Born free


I have regrets. There are things that haunt me now and again – things I should (or shouldn’t) have said or done, people I’ve hurt, opportunities I’ve missed. I’m not alone in this, I’m sure. I don’t think you can experience human life past age 5 without racking up a couple of really juicy regrets.

What I think is most interesting, though, is that I don’t regret the things I’m supposed to. Our culture tells me in a lot of subtle (and not so subtle) ways that I’m not living my life correctly. If you watch TV or movies, or read books, single people are usually the subject of pity. The message everywhere in our culture is that it’s not okay to be alone and be happy about it.

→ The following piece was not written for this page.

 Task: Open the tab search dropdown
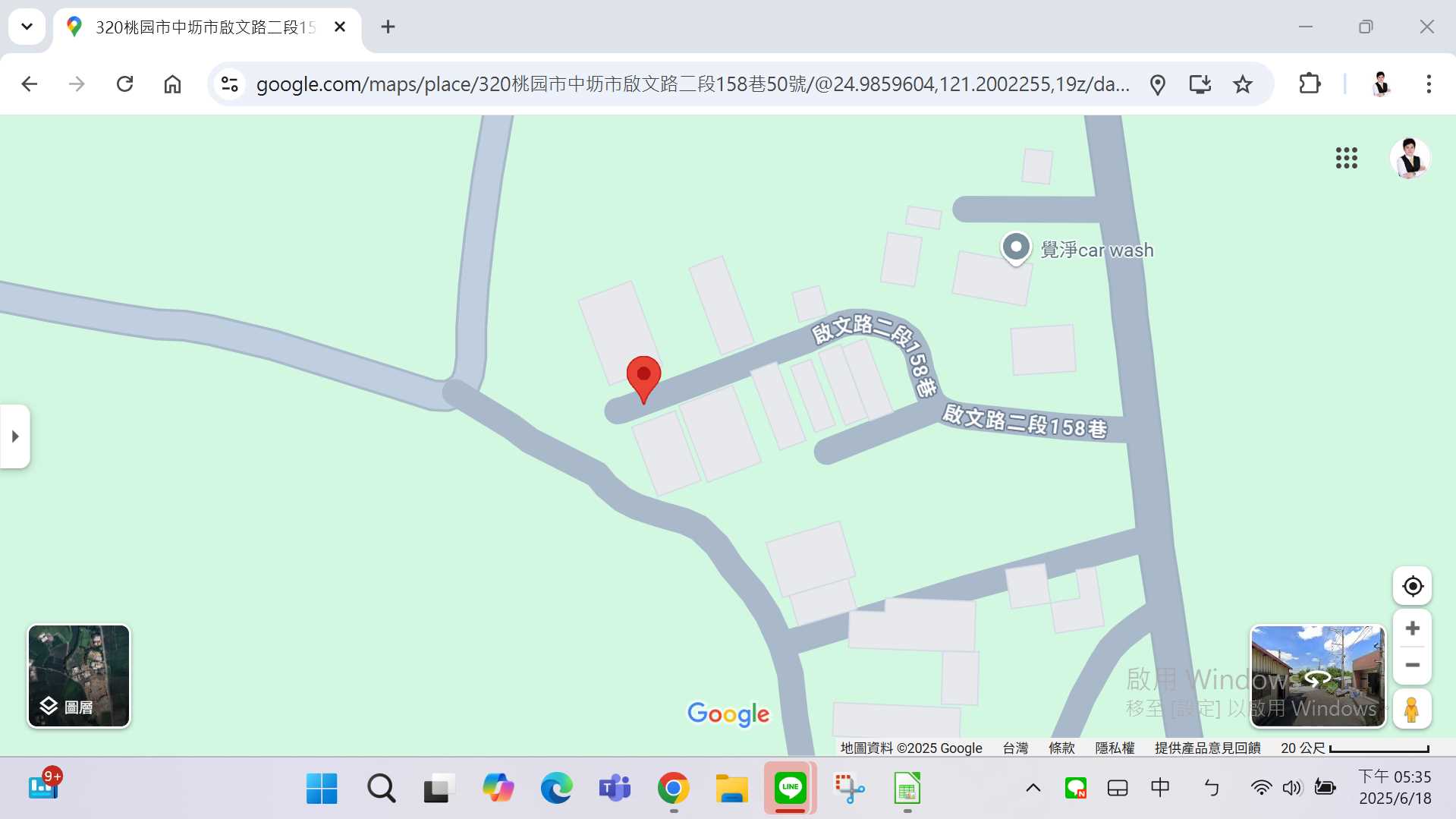[x=27, y=27]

Love is the answer and the question. We don’t care what your family looks like much anymore – 2 dads, single mom, grandparents raising grandkids – whatever. Anything goes – that is – any kind of family, as long as you have a family, or you at least feel bad if you don’t.

I don’t.

I never wanted to be a wife, and I never wanted to be someone’s mother. I knew from a very young age that I wouldn’t be good at either. What I understood about marriage and family growing up with my mother and father was that you couldn’t be free – to be yourself, to do what you want to do, or go where you want to go. In a family, if one person has trouble, it becomes the whole family’s trouble. (The same is true of joy, presumably, but I didn’t experience as much of that.)

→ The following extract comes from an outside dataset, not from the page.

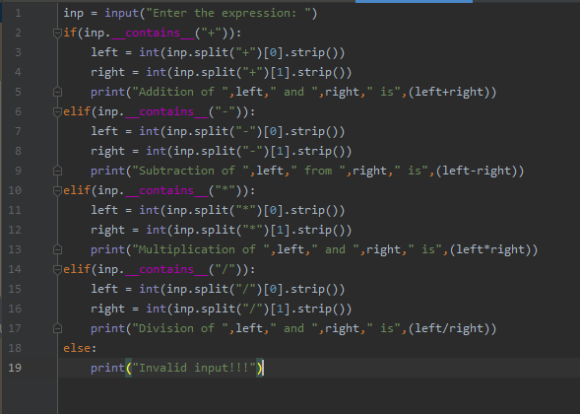Collapse the elif multiply block on line 10

57,191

When I was young I thought I would probably have to get married and have children cuz I grew up in the 60s and I only knew one person over the age of 25 who wasn’t married and/or a mommy or a daddy. She was a spinster, “whose fiance had been tragically killed in the war and because her heart was broken she never married, and she lived a sad a lonely life.”

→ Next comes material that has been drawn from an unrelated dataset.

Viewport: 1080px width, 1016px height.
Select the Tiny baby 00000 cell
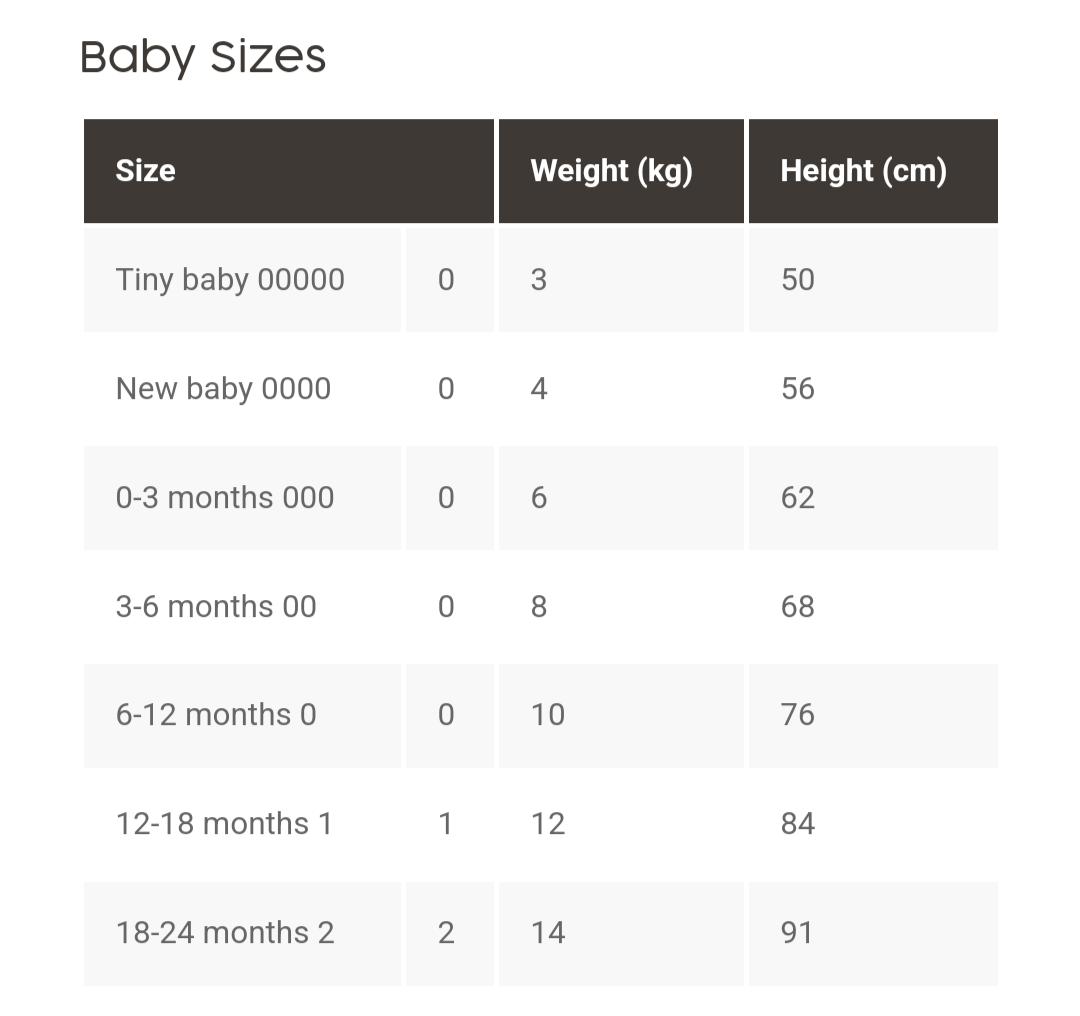tap(230, 280)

I didn’t want to live a sad and lonely life, but I knew family life wasn’t what I wanted either. Imagine my joy when I got old enough to realize that not only wasn’t it mandatory, it wasn’t a tragedy if it didn’t happen. By the time I got to college, attitudes had changed pretty dramatically about women and family and while some folks are still taken aback now to find out that at my advanced age I have never married or had children, I don’t think most people give it a second thought.

The truth is, I don’t care what they think, because my life is right for me and not marrying and not having children are two things I do not have a single regret about. There have always been spinsters and bachelors, and I’m happy I’ve been spared the kind of assumptions that have been made about single people throughout history – that there is something odd and sad about them or that there was *ahem* something wrong with them.

Certainly, in the past, some men and women remained single because they were gay and unable to marry. That’s changing and that is as it should be. No question that if you wish to be in a relationship and to make that relationship public and/or binding, you should be free to do so, no matter what. Ditto raising a family.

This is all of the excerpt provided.